We spent a few minutes discussing British Israelism, the peculiar doctrine that won the support of thousands of Pakeha New Zealanders in the first half of the twentieth century. The British Israelites believed that Anglo-Saxons were the descendants of a lost tribe of Jews. Like their ancestors in the Old Testament, they were God's chosen people, and the British empire's anabolic growth in the nineteenth and early twentieth centuries was a sign of their special mission. The enemies of the Anglo-Saxons were Satanic, and were doomed, like the fallen angel himself, to suffer defeat when Christ returned to the earth and reigned over a global British empire.
Elers' argument was ridiculed by Alan Duff and by David Farrar, who both defended William Massey as 'a man of his time' who should not be judged by standards set in the twenty-first century. To remove Massey's name from public places would mean, Duff and Farrar warned, losing some of New Zealand's history.

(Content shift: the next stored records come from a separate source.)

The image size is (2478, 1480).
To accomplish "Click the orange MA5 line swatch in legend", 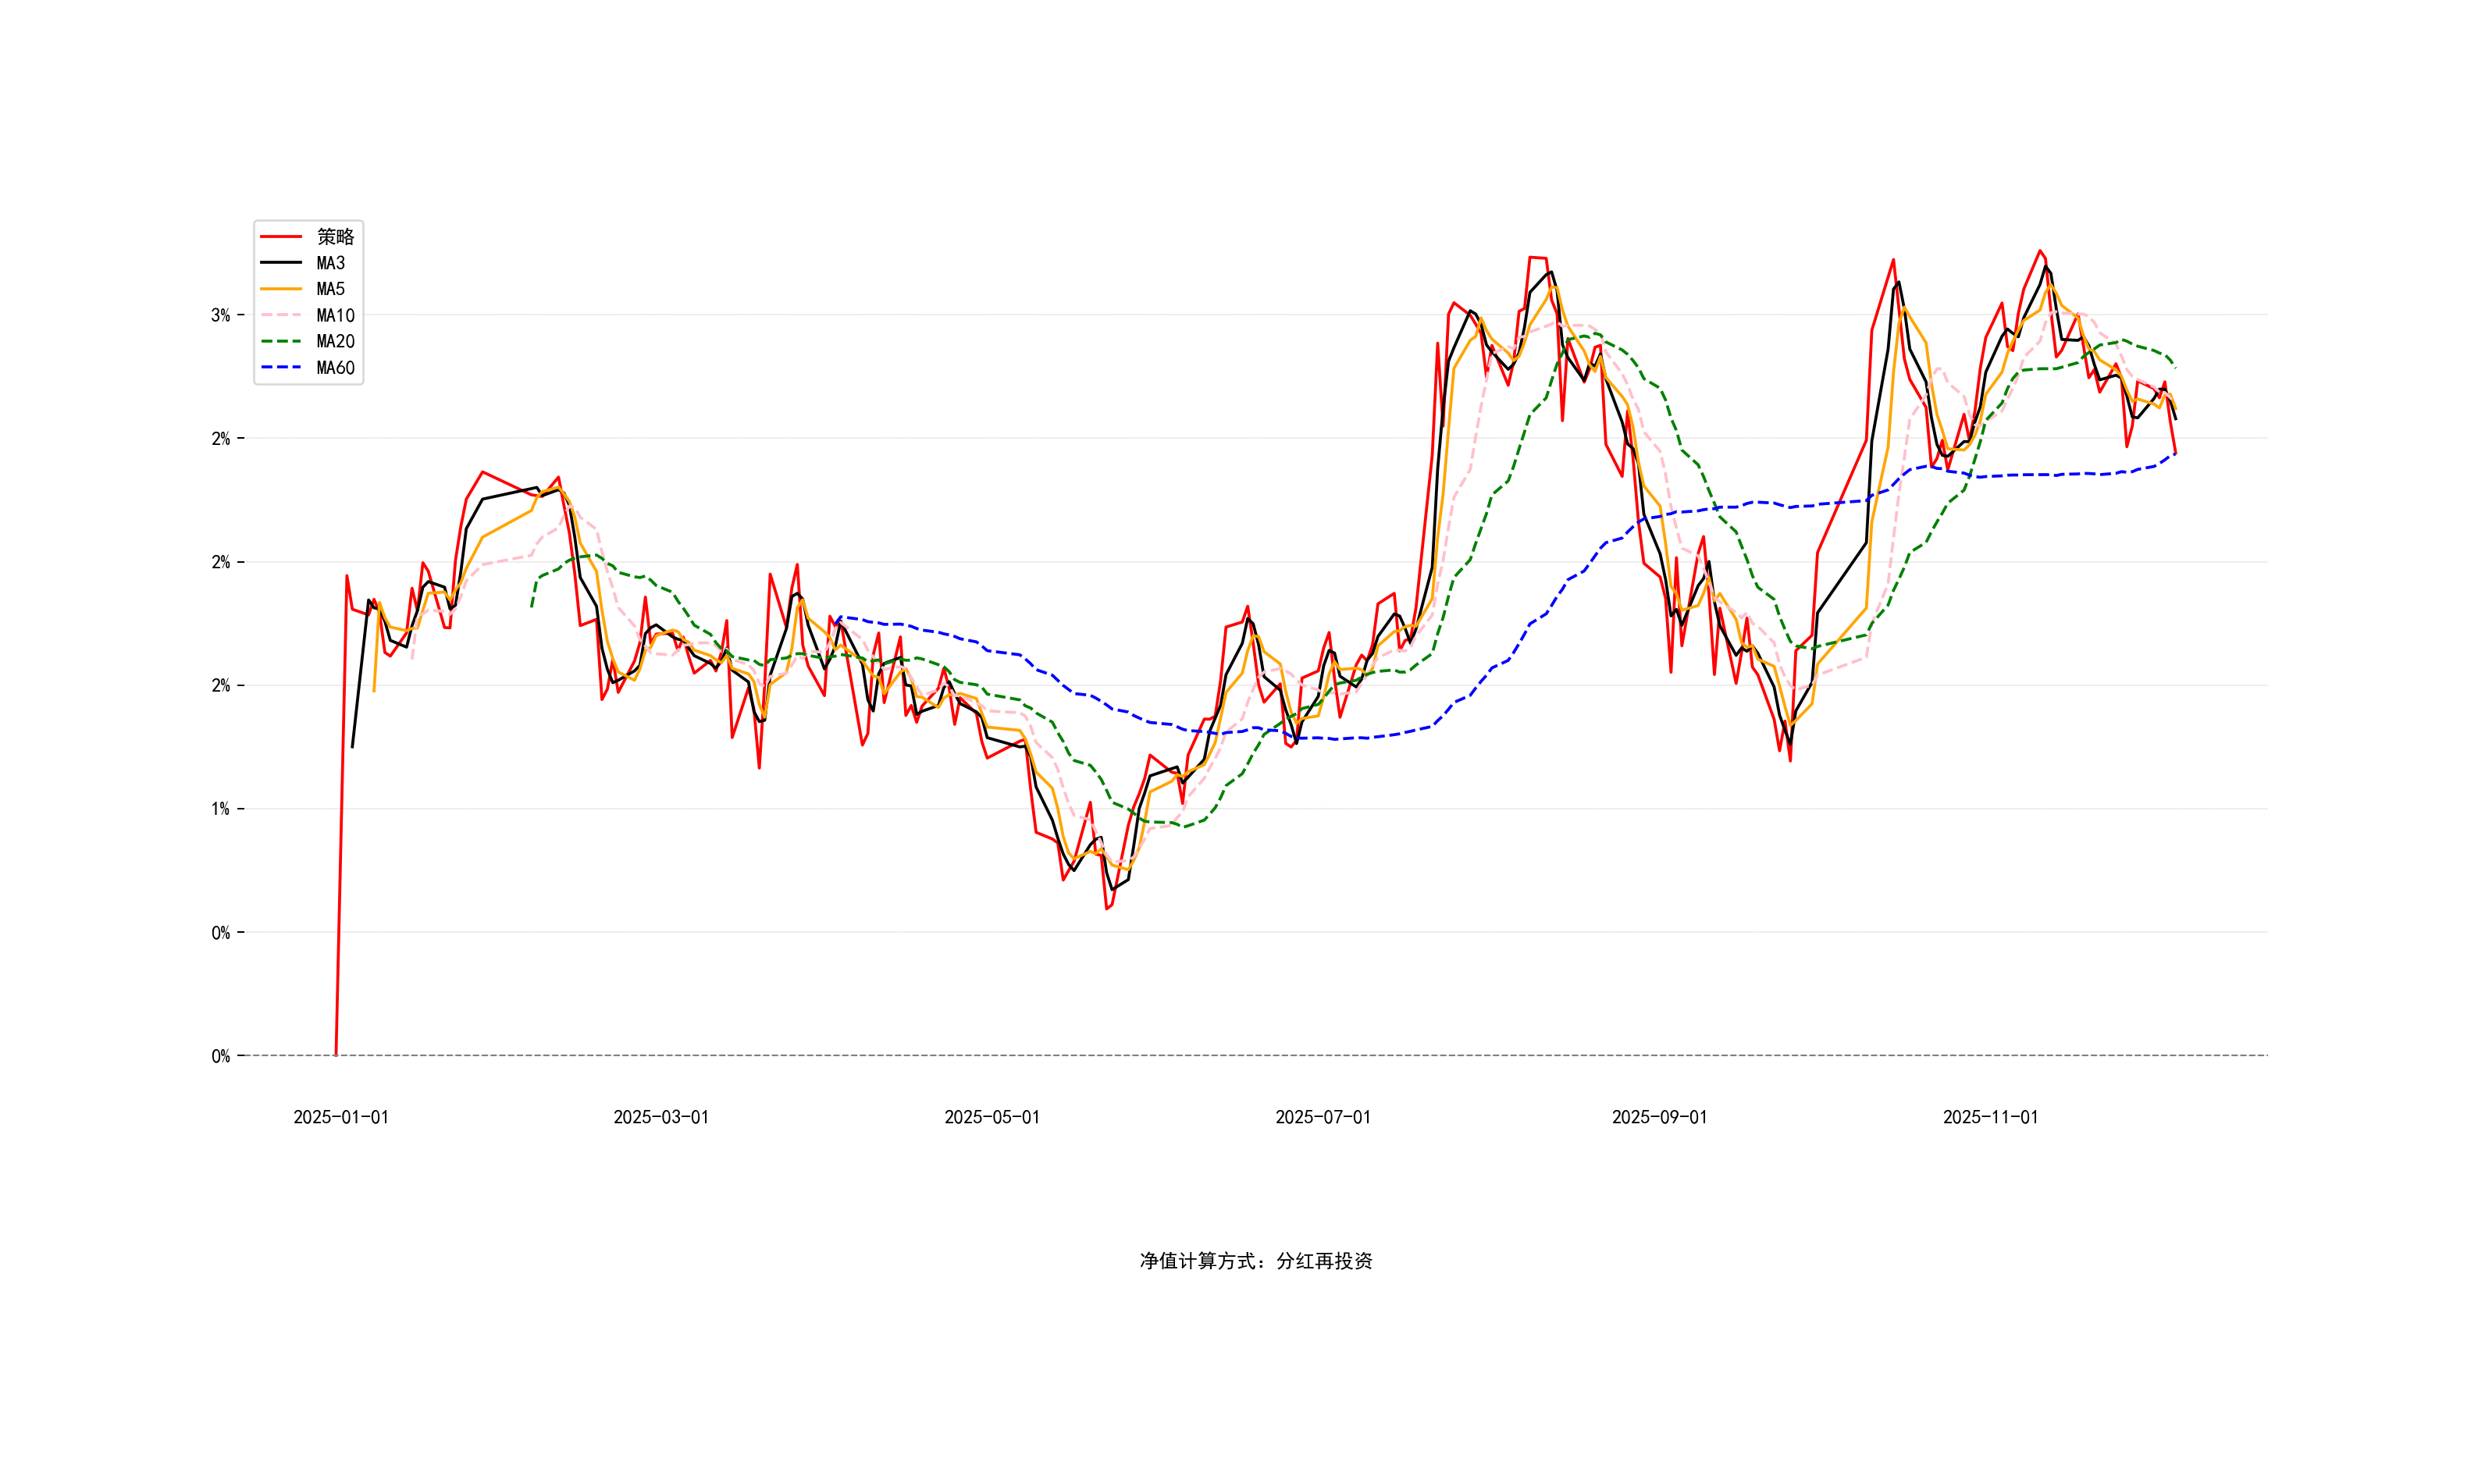I will (x=280, y=289).
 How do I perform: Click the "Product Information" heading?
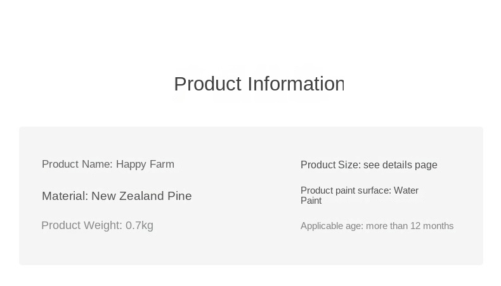tap(259, 84)
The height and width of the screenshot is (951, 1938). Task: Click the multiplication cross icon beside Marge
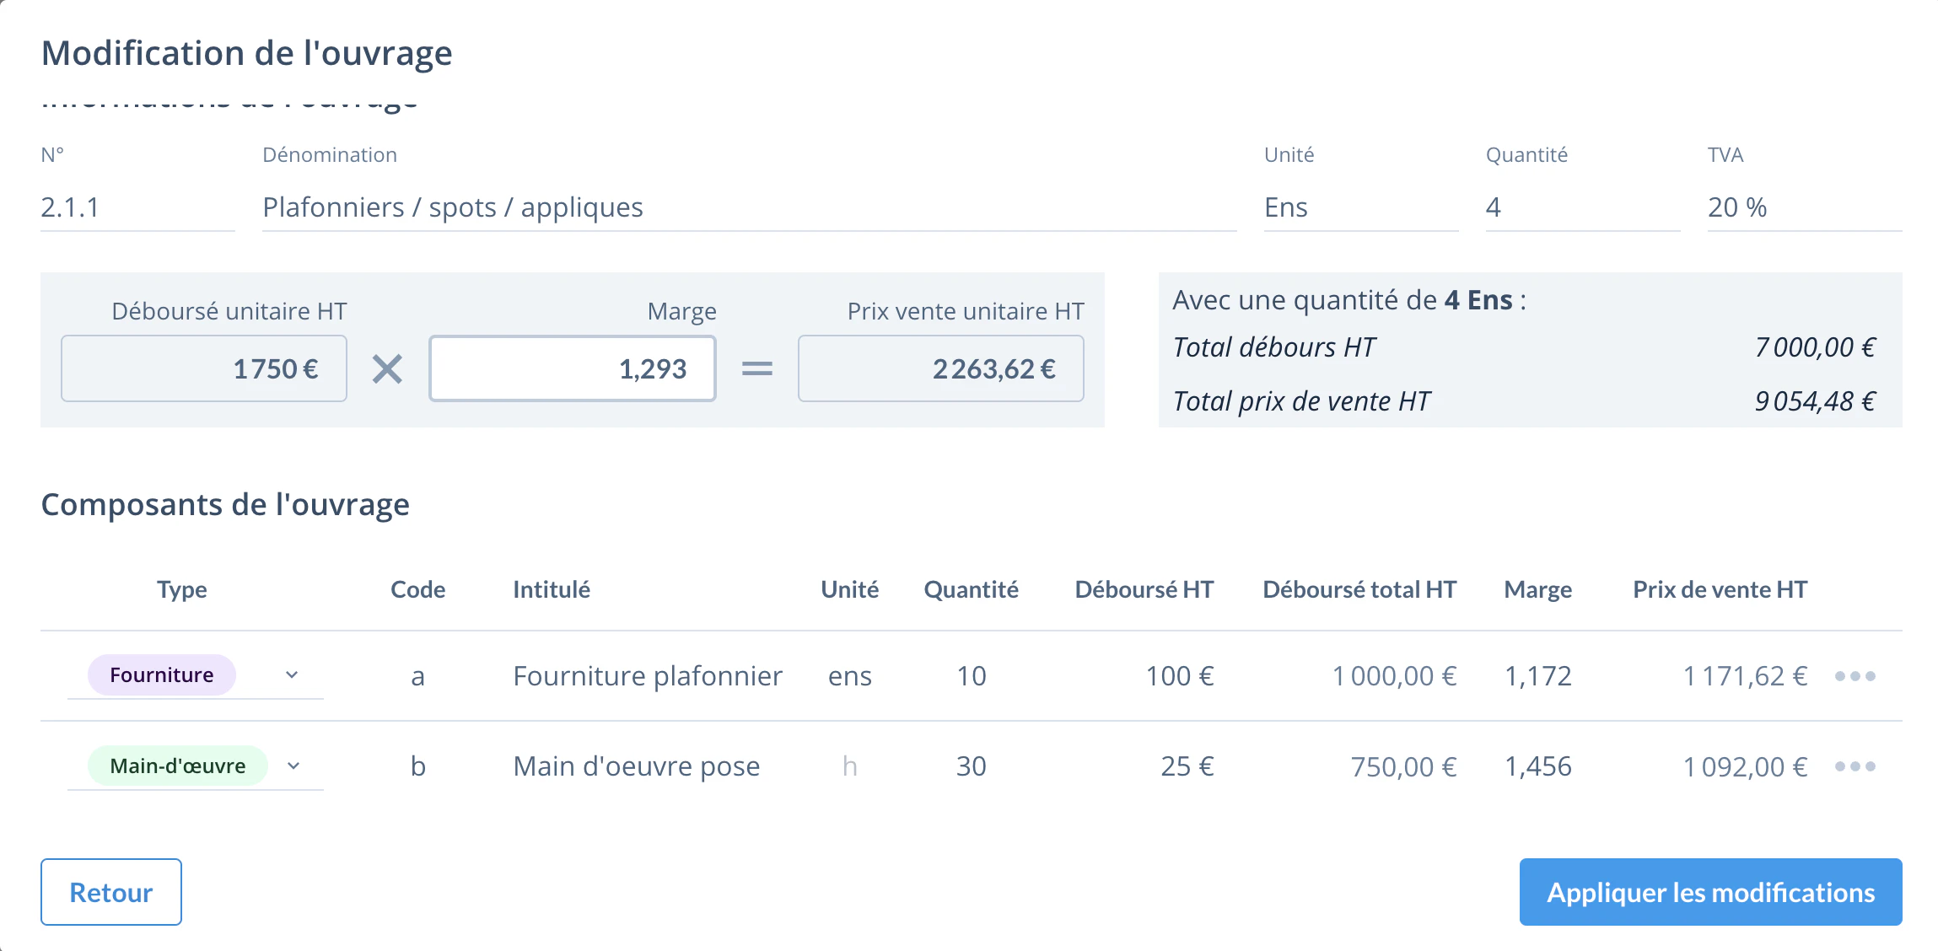coord(387,368)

But Duff and Farrar seem, in their own way, to want to forget the past. When they suggest that virtually all Pakeha Kiwis thought like Massey a century ago they stereotype the inhabitants of the past, and ignore the diversity and tumult of early twentieth century New Zealand. The tens of thousands of workers who staged a general strike in 1913 and fought street battles with the mounted special constables they nicknamed 'Massey's cossacks' did not share a worldview with the Prime Minister. Nor did the thousands of New Zealanders that Massey sent to prison for refusing to fight in the First World War. Massey's super-imperialism, as well as his hostility to trade unionism, were regularly attacked by the Maoriland Worker, the paper of New Zealand's radical left.
Despite his political success, William Massey was in some ways an unusual inhabitant of fin de siecle New Zealand. He emigrated to this country from northern Ireland, where he had learned a sectarian contempt for Catholics and an almost parodic love of the British empire. He graduated to British Israelism from the Protestant supremacist Orange Order.
Massey always remained a member of the Presbyterian church, but it is possible to argue his belief in the divine destiny of the British people, and the inferiority of non-Britons, influenced the decisions he made during his long tenure at the top of New Zealand politics. Massey interpreted the war against the Kaiser as a struggle against Satan, and was therefore unforgiving of men who would not fight. I have argued that his decision to allow untrained Legion of Frontiersmen to join the New Zealand army that occupied Samoa was influenced by the similarities between the beliefs of the Frontiersmen and British Israelite ideas.
Paul Janman and I have been trying, without much success, to find some folk memories of AH Dallimore and the British Israelites. Our audience at Otahuhu was amazed that such a strange ideology as British Israelism ever existed, and incredulous that its adherents had raised a church locally. A few of us chuckled at the thought of what Dallimore, the prophet of a racially pure British empire, would make of contemporary Otahuhu's ethnic diversity.
It is very easy to laugh at a creed like British Israelism. It is also easy to ignore the parallels between British Israelite beliefs and ideas that are popular in our own time.
The notion that Britain is a divinely inspired nation may now seem quaint, but at the beginning of our century the idea that America had a special, religiously mandated destiny motivated the invasion of Iraq and was defended by powerful neoconservative thinkers. The American alt-right, with its belief in the inherent superiority of whites and its opposition to miscegnation, has unpleasant beliefs in common with the British Israelites. Some of Donald Trump's more excitable supporters have asserted that he is the instrument of a God anxious to restore America's greatness and domination over the globe.
Instead of dismissing William Massey as an exemplar of the thinking of a bygone and irrelevant era, as Alan Duff and David Farrar want to do, we should treat him as one of the carriers of a virus that still infects some of us today.